The fluctuations in net income appear to be driven by accounting treatments rather than business performance, which warrants caution for investors attempting to gauge the entity's health. These non-cash items may obscure the true economic cost of maintaining the shell, making it difficult to assess the sponsor's efficiency in managing the search process.
As indicated by the company's financial data, the combination of a near-zero cash balance and the absence of a definitive merger agreement suggests that the risk of liquidation is rising, potentially rendering the current equity valuation disconnected from the underlying net asset value of the trust.
Short-term market participants may be ignoring the reality that the sponsor's ability to source a deal is unproven, and the current cash position leaves the entity vulnerable to any unexpected regulatory or legal costs.

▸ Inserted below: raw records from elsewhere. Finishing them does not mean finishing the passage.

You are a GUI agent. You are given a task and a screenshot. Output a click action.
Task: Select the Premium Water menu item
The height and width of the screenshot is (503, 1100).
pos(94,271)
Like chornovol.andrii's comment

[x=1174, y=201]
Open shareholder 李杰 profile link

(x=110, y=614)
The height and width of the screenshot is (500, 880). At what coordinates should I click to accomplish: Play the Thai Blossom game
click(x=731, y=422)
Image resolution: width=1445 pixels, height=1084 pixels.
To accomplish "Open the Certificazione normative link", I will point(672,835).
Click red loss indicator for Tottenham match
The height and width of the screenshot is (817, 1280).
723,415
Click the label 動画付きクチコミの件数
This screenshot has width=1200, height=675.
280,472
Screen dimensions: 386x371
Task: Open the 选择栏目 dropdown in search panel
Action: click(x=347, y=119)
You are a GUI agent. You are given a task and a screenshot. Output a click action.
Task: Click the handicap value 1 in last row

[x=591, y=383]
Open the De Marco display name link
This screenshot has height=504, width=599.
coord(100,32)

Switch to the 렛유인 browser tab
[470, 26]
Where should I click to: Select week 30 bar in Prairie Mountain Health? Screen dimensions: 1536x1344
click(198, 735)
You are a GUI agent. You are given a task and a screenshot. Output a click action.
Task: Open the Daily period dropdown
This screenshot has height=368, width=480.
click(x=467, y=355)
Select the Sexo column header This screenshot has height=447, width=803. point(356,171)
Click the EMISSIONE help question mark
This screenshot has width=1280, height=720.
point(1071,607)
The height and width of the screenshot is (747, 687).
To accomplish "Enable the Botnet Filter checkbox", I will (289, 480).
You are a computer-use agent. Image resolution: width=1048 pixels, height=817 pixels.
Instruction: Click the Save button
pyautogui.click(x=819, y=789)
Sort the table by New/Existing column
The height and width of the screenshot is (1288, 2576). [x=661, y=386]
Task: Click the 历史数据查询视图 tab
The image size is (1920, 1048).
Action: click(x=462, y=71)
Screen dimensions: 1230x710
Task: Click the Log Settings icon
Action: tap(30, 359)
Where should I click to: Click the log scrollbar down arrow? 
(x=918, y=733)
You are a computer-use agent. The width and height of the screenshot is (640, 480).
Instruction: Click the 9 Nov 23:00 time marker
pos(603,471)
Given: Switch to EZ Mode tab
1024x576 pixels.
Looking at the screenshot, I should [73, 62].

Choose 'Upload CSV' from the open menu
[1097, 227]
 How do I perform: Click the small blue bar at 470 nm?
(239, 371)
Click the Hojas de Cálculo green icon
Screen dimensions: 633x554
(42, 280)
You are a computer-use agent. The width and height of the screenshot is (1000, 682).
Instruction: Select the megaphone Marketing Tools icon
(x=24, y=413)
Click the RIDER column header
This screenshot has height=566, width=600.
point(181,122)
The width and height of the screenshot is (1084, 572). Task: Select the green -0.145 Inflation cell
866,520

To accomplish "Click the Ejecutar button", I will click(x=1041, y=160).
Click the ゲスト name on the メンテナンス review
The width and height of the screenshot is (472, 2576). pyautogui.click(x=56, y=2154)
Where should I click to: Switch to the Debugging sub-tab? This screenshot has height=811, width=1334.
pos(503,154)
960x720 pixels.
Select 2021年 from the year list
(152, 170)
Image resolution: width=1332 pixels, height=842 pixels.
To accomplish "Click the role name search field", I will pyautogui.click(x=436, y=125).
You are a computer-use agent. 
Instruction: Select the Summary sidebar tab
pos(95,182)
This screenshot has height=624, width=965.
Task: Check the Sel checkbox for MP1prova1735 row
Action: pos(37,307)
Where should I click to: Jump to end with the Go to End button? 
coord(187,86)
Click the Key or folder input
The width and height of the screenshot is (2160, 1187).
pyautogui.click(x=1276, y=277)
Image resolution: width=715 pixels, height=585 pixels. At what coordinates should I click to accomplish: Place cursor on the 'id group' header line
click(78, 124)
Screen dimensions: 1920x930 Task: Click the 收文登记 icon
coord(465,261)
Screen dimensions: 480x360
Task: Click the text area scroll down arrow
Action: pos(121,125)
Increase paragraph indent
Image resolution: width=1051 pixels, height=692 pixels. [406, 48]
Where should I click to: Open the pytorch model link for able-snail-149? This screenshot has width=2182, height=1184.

Investors should consider that the time-value of capital is eroding rapidly as the deadline for a business combination approaches without a clear path to execution.
Quick answers to the most common questions about buying ATMC stock.
AlphaTime Acquisition Corp (ATMC) is profitable, generating $1.5M in net income for the fiscal year ending 2024.